Stored data:
────────
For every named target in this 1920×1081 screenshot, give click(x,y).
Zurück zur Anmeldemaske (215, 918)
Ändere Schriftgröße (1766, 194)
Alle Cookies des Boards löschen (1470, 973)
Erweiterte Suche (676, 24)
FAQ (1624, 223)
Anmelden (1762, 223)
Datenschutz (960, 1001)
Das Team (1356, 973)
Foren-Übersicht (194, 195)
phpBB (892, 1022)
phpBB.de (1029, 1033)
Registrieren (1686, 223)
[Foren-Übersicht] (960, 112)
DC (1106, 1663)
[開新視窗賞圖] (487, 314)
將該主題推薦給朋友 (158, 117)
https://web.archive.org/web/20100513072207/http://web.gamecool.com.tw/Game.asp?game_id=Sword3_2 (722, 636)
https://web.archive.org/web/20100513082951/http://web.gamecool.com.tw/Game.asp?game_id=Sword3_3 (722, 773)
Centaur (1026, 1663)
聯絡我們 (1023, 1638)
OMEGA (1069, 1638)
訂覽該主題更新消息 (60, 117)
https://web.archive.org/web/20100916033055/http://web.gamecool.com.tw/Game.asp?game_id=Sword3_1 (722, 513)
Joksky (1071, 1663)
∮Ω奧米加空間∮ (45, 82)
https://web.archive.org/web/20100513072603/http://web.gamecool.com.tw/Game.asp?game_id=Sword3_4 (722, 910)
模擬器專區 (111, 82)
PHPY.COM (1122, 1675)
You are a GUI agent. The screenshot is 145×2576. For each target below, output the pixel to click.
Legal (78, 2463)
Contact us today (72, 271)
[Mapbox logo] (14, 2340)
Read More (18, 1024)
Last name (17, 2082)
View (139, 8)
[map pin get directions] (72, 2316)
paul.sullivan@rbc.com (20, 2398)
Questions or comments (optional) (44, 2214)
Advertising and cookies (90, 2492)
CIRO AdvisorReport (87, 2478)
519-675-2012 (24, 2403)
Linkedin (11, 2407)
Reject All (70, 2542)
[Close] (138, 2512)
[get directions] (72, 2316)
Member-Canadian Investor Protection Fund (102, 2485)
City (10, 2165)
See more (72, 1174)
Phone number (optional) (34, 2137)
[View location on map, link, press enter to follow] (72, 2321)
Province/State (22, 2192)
────────
What is needed: Return exactly the lines of the data, and only those, from the line with "[Mapbox logo] (14, 2340)" through the last line, inclusive.

Written solution:
[Mapbox logo] (14, 2340)
Read More (18, 1024)
Last name (17, 2082)
View (139, 8)
[map pin get directions] (72, 2316)
paul.sullivan@rbc.com (20, 2398)
Questions or comments (optional) (44, 2214)
Advertising and cookies (90, 2492)
CIRO AdvisorReport (87, 2478)
519-675-2012 (24, 2403)
Linkedin (11, 2407)
Reject All (70, 2542)
[Close] (138, 2512)
[get directions] (72, 2316)
Member-Canadian Investor Protection Fund (102, 2485)
City (10, 2165)
See more (72, 1174)
Phone number (optional) (34, 2137)
[View location on map, link, press enter to follow] (72, 2321)
Province/State (22, 2192)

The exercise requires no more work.